_Task_: Could you retype, exactly and with no pictures, only the lines from the first line of the records below through the line that contains "The height and"?

Excerpts from a dataset
Segment Open

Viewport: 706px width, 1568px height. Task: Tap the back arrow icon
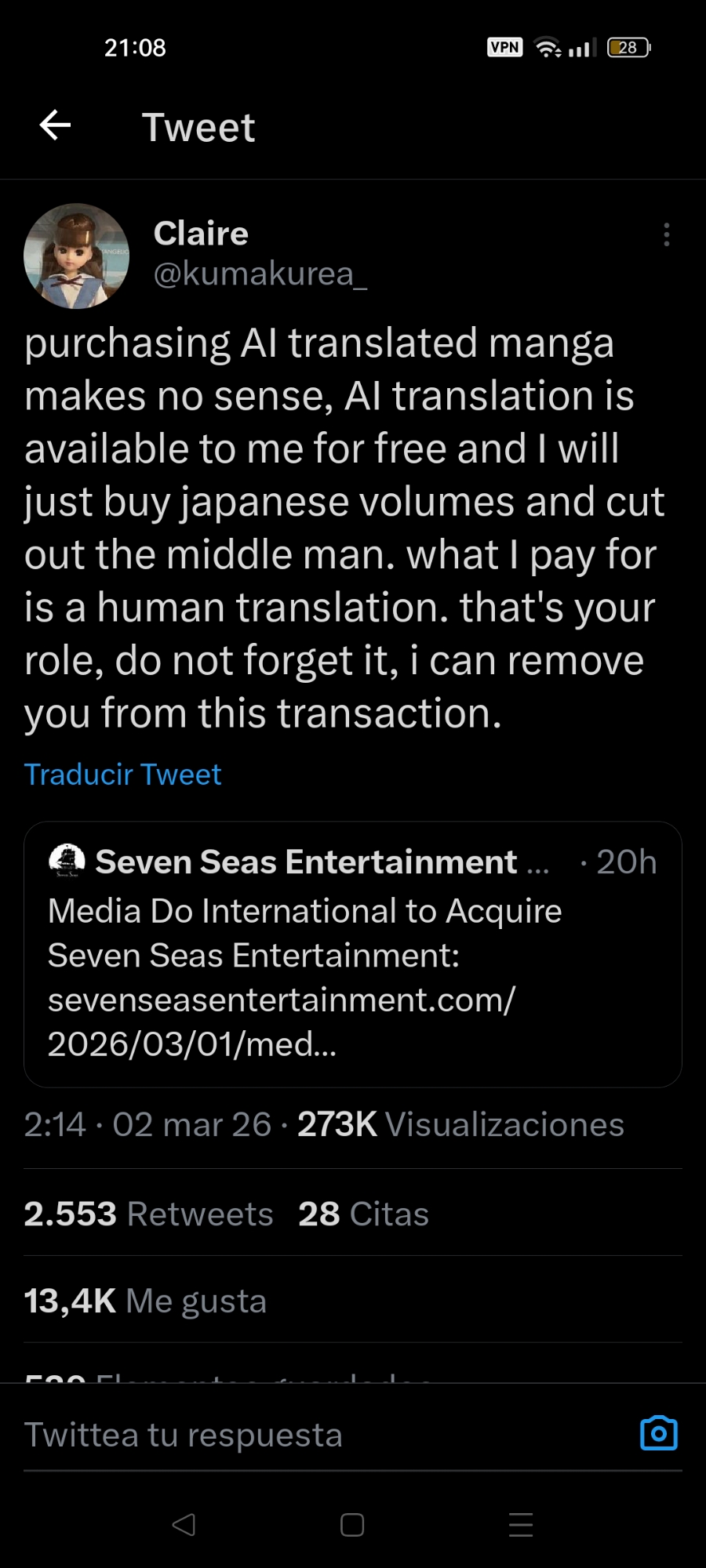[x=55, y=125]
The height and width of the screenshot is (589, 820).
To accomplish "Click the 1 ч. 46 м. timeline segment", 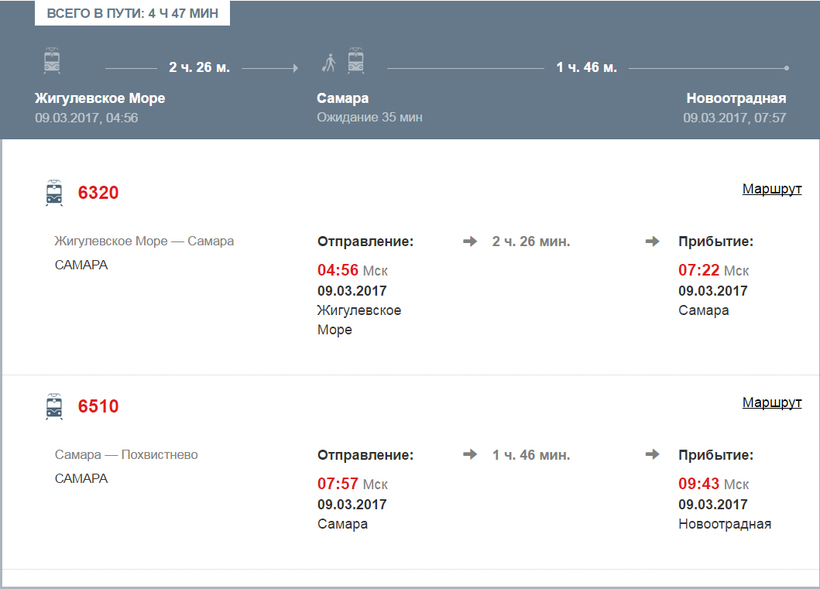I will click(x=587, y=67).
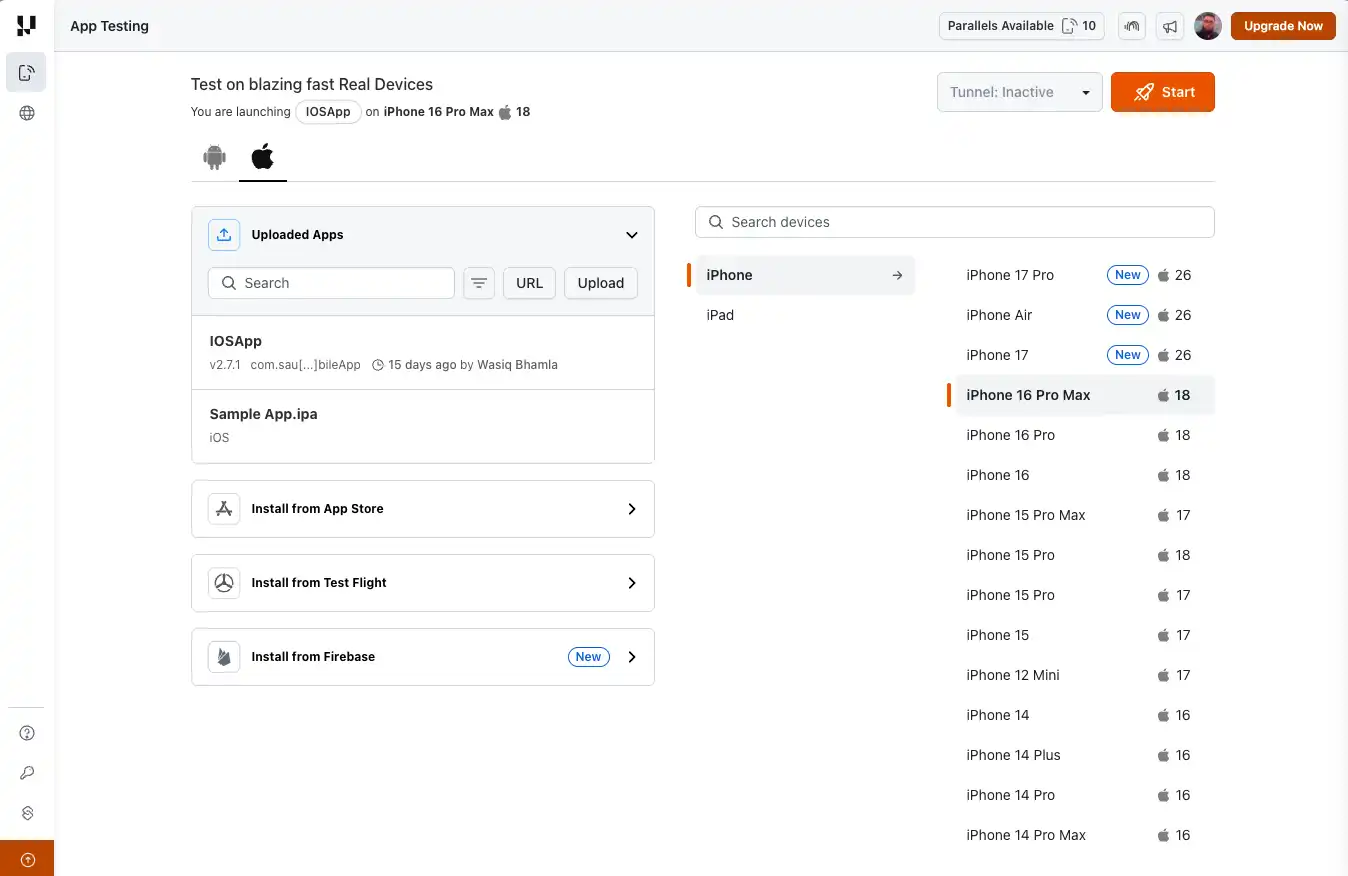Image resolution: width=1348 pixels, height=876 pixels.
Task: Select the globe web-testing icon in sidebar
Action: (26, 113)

Segment Closed

_Answer section_:
Viewport: 706px width, 1568px height. Task: Tap the back arrow icon
[x=55, y=125]
The height and width of the screenshot is (589, 820).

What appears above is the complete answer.